The questions we use for this tutorial are based on two different years of UCI Men's Cyclo-Cross dataset, which can be found here and clicking individual rankings.

Note: At PandasZoo we use single quotes for our answers.

This is a sample of what the data set looks like:

Rank UCI ID Name Nationality Team Code Age Points year type
0 1 10007946203 VAN DER POEL Mathieu NETHERLANDS CCU 24 2600 2019 cyclocross
1 2 10007585986 VAN AERT Wout BELGIUM NaN 25 2452 2019 cyclocross
2 3 10007586087 AERTS Toon BELGIUM TFL 26 2415 2019 cyclocross
3 4 10007155651 VANTHOURENHOUT Michael BELGIUM MNG 26 1610 2019 cyclocross
4 5 10006118660 VAN DER HAAR Lars NETHERLANDS TFL 28 1431 2019 cyclocross

Question 1

Import the Pandas module.

Hint: We put in an example answer that you should try typing in.

Question 2

Read in the uci_cyclocross_rankings_historicals.csv data set.

When you read in the dataframe, call it cyclo. No need to include a path to the file.

Hint: We refer to Pandas as pd. You can find official documentation for read_csv here

Question 3

Use the head function to look at the cyclo DataFrame.

Question 4

Create a dataframe called cyclo_2018 which subsets cyclo for only rows where the 'year' column is 2018.

Question 5

Similar to question 4, create a dataframe called cyclo_2019 which subsets cyclo for only rows where the 'year' column is 2019.

Question 6

Use a left merge to merge cyclo_2018 with cyclo_2019. In other words, merge cyclo_2018 to cyclo_2019 (left side) and call the dataframe cyclo_both

Use 'UCI ID' as the variable to merge on.

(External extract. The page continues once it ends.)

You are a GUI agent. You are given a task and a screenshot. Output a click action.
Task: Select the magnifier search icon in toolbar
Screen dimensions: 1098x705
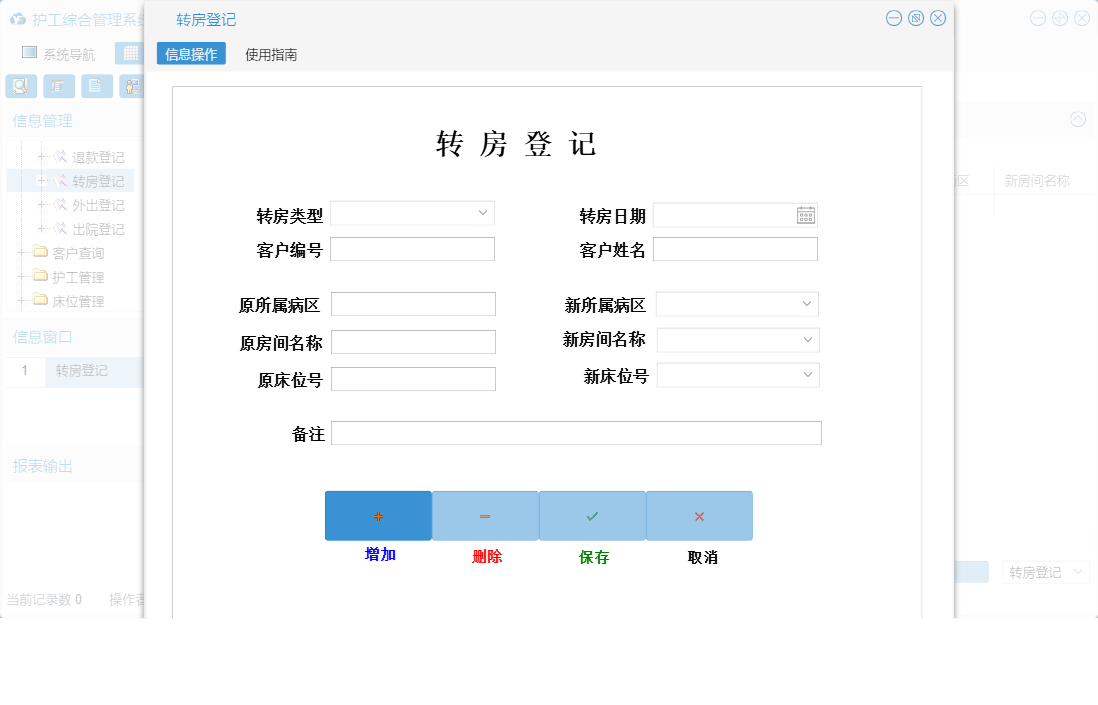[x=20, y=86]
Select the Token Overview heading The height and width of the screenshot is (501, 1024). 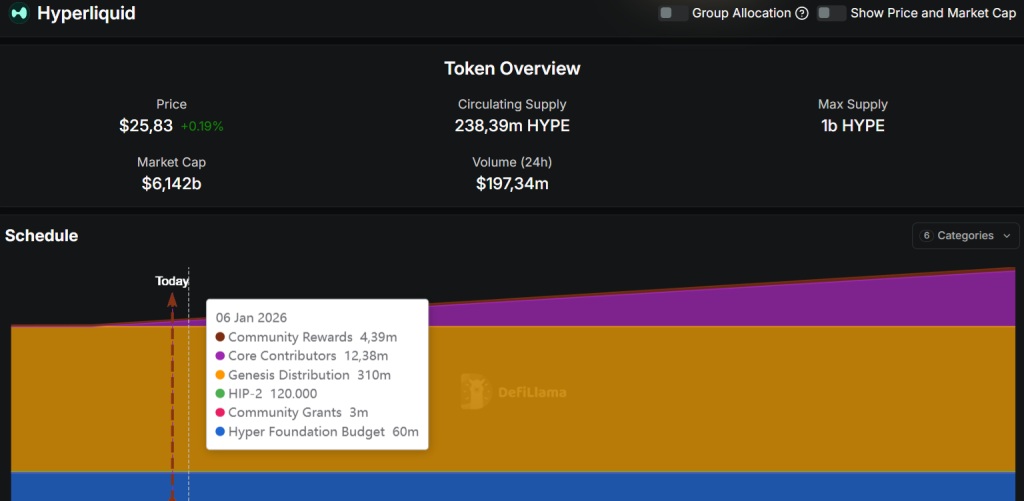click(512, 69)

Hint: we refer to Pandas as pd and put 'how' before 'on' in the merge function.

Question 7

Let's append cyclo_2018 with cyclo_2019 into a dataframe called cyclo_append

Hint: Append cyclo_2019 to cyclo_2018 dataframe

Question 8

Let's use the dataframe cyclo_both from eariler to only view riders whom have Points_x greater than Points_y using the head function.

In other words lets preview the data using the head function to see what riders earned more points in 2019 versus 2018.